Pessimistic Locking (SELECT FOR UPDATE)
BEGIN; SELECT * FROM room_inventory WHERE hotel_id = ? AND room_type_id = ? AND date = ? FOR UPDATE; -- Check and update UPDATE room_inventory SET total_reserved = total_reserved + 1 ... COMMIT;
Pros
Guaranteed consistency, simple logic
Cons
Line blocking, throughput reduction, deadlock risk
Optimistic Locking (Repeatable Read)
-- Isolation Level: REPEATABLE READ BEGIN; UPDATE room_inventory SET total_reserved = total_reserved + 1 WHERE hotel_id = ? AND room_type_id = ? AND date = ? AND total_reserved < total_rooms * (1 + overbooking_limit); -- If affected_rows = 0, there are no numbers COMMIT;
Pros
High throughput, no locking, atomicity
Cons
Retry required for conflicts
Database Constraints
ALTER TABLE room_inventory ADD CONSTRAINT check_overbooking CHECK (total_reserved <= total_rooms * (1 + overbooking_limit));
Additional protection at the database level - even with bugs in the code, the system will not violate the limits.
Choice for our scale
At load ~2.3 TPS with peaks up to 100 TPS Optimistic Locking — optimal choice. It provides high performance without complexity distributed locks. Pessimistic Locking makes sense at very high competition for specific resources.
Scaling Strategies
Time partitioning
Splitting the inventory table by month or quarter.
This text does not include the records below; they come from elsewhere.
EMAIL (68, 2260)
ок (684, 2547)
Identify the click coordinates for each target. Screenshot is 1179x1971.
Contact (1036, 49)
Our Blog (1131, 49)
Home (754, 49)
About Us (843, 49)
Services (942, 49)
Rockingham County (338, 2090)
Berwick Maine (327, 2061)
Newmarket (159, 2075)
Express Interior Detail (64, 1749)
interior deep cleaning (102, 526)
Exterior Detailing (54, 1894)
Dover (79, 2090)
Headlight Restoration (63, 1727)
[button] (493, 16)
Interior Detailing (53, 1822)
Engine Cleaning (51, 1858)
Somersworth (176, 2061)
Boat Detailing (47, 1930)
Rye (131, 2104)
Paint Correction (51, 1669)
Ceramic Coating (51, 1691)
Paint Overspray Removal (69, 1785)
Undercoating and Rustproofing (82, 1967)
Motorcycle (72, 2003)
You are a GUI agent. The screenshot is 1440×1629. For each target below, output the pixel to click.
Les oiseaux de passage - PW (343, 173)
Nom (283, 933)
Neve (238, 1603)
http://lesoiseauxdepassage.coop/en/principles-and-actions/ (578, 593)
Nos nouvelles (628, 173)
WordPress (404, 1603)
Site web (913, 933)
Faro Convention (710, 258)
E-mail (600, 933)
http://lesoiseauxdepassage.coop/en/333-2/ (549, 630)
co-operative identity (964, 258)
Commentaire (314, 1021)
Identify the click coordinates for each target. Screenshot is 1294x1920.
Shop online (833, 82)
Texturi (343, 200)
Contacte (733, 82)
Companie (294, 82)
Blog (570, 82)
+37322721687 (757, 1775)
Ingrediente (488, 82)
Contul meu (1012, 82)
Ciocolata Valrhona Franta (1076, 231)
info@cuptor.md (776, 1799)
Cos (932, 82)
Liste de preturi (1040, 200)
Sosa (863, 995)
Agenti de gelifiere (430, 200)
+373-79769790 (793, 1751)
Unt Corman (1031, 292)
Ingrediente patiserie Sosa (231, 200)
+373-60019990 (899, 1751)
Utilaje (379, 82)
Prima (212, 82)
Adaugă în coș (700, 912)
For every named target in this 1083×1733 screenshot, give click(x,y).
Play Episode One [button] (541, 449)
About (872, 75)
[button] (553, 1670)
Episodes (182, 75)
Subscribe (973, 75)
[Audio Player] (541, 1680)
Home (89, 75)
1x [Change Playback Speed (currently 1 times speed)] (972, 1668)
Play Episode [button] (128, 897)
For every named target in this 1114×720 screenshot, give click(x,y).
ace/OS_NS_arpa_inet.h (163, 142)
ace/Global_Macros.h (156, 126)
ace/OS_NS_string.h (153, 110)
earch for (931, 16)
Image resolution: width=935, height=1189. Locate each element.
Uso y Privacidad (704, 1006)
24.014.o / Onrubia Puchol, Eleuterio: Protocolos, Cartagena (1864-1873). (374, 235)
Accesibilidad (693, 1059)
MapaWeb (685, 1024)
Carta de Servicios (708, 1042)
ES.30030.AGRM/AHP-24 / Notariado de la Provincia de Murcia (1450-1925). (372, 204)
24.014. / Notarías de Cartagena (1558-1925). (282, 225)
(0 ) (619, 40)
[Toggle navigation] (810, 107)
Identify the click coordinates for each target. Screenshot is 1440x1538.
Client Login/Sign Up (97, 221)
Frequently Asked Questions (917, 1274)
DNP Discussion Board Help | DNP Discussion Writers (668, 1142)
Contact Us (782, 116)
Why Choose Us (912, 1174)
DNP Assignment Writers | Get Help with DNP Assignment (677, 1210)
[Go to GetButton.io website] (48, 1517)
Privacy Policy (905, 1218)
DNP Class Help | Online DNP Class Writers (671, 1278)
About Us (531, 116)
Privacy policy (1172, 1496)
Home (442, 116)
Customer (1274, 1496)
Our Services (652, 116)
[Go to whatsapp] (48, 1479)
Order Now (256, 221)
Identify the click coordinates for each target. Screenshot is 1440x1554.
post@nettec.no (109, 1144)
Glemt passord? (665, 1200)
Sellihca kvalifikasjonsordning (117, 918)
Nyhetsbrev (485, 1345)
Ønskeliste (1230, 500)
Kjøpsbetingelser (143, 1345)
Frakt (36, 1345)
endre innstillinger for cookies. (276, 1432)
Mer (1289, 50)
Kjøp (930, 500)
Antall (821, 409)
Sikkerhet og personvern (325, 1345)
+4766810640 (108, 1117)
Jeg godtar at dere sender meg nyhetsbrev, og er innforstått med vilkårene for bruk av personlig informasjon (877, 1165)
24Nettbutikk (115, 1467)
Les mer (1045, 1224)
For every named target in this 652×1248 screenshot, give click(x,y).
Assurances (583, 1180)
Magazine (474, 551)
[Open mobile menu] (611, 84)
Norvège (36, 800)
- Old data can be archived
- Queries work with less data
- Simplifies maintenance operations
Sharding by hotel_id
Distribution of data across different shards based on hotel ID.
- Horizontal recording scaling
- Load isolation between hotels
- Consistent hashing for distribution
Key takeaways from the interviews
Start with clarifying questions
Overbooking is a critical requirement that fundamentally changes the architecture. Without this question, you can go in the wrong direction.
Improve your design iteratively
They showed the evolution from the naive Reservation model to the Inventory-based approach. The interviewer evaluates not the final answer, but the train of thought.
Justify the choice of competitive strategy
Pessimistic vs Optimistic locking - classic trade-off. It is important to explain why a particular approach was chosen for a given load.
Think about scaling ahead
Even if the current workload is light, show understanding that how the system will grow and what strategies to apply.